Avec un PNB (Produit National Brut) de 580 US$/an, soit près du quart de celui de la Tunisie, le Zimbabwe est classé 178e sur 244 pays. La bourse du tabac, tout comme celle des éléphants dont l’ivoire est vendu légalement par l’Etat pour juguler le nombre croissant des pachydermes, restent une source économique appréciable, à côté des mines d’or et du nickel qui classent le pays respectivement aux 14e et 13e rangs mondiaux.

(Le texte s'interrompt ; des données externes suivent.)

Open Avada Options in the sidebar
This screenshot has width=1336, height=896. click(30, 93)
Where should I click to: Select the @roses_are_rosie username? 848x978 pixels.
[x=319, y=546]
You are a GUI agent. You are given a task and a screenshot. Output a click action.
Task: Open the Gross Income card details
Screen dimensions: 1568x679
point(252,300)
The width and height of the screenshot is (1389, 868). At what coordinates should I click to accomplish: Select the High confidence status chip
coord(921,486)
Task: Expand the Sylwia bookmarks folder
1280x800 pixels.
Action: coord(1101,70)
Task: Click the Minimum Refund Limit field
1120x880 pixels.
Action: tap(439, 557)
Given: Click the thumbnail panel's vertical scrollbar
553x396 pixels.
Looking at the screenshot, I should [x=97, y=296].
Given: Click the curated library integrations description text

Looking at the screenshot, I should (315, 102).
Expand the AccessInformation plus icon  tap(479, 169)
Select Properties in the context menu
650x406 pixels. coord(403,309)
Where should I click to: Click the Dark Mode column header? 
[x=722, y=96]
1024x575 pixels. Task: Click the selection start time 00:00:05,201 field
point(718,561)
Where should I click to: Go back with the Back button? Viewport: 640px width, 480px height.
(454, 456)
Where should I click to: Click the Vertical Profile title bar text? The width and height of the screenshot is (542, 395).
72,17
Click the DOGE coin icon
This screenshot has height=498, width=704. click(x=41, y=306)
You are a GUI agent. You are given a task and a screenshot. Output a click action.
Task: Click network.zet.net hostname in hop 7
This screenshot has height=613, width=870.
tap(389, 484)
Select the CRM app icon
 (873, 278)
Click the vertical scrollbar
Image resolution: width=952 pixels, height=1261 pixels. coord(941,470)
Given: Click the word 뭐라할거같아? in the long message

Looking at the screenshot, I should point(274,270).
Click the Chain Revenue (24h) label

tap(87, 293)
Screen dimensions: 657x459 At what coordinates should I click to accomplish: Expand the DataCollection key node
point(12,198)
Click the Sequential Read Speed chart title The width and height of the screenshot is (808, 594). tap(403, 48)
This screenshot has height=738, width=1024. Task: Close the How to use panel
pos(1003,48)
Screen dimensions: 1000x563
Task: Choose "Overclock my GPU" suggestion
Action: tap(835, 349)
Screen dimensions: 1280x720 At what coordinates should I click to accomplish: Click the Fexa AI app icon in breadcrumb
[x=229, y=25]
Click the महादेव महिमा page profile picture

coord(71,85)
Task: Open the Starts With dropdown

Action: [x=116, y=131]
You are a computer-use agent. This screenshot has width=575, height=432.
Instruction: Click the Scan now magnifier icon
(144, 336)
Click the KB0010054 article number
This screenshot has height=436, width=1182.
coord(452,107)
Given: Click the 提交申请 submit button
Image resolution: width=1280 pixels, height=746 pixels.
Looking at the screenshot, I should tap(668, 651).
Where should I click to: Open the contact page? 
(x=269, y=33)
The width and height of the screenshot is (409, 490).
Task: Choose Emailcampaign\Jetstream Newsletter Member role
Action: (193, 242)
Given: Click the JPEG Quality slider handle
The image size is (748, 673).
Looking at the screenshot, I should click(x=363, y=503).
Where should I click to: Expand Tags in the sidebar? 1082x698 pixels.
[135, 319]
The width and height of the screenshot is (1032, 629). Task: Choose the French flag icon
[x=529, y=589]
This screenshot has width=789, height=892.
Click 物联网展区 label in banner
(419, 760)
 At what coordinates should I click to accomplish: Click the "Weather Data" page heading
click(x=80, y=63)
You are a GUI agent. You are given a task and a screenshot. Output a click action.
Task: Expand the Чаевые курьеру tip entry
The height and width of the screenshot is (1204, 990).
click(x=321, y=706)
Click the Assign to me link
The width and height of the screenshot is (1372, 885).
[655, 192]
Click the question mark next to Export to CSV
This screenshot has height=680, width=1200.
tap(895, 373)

Malheureusement, le Zimbabwe est le pays d’Afrique le plus touché par le sida avec une population au tiers séropositive. Robert Mugabe revient aux affaires à la tête de cette ancienne Rhodésie du Sud tombée en décrépitude depuis des années et agitée par un soudain soulèvement passionnel dû au doublement au prix de l’essence et du pain. Une véritable guerre civile. Les 30 000 kg d’or de production annuelle et la production agricole enfin excédentaire (maïs, millet et tabac) sauront-ils freiner l’incroyable mortalité infantile de ce pays et le rattacher à la vitesse de croissance de la glorieuse Afrique du Sud ?
Un premier auto-stop suivi d’un second, d’un troisième et d’un quatrième nous font parvenir à notre point de chute, le «Lion and Elephant Motel» à Bay Bridge, également recommandé par notre restauratrice allemande du premier soir à Messina.
Notre première collation a lieu sur la terrasse de notre hôtel. La terrasse est à vrai dire un jardin et le jardin est en fait un parc. Un croque –monsieur anglais et une bière bien fraîche sont les bienvenus à notre table. Soudain, voilà que mon toast bien chaud quitte mon assiette pour flotter quinze centimètres plus haut. Ce toast-voyageur ne s’arrête pas en chemin. Il continue à monter : cinquante centimètres, un mètre, deux mètres, trois... Est-ce la fatigue, est-ce la myopie ou serait-ce une histoire de lévitation au Zimbabwe ? Rien de tout cela. Ce n’est qu’une girafe apprivoisée qui voulait tester le toast!
Suivent quatre jours de vadrouille à travers un pays abandonné des Dieux, malmené par les hommes, et pourtant doté d’une des plus belles réserves animales de la planète et d’une flore sans pareille. Adieu Zimbabwe et à un prochain périple vers les chutes de Victoria pour vivre avec passion, les profonds secrets de ta nature si belle et si généreuse.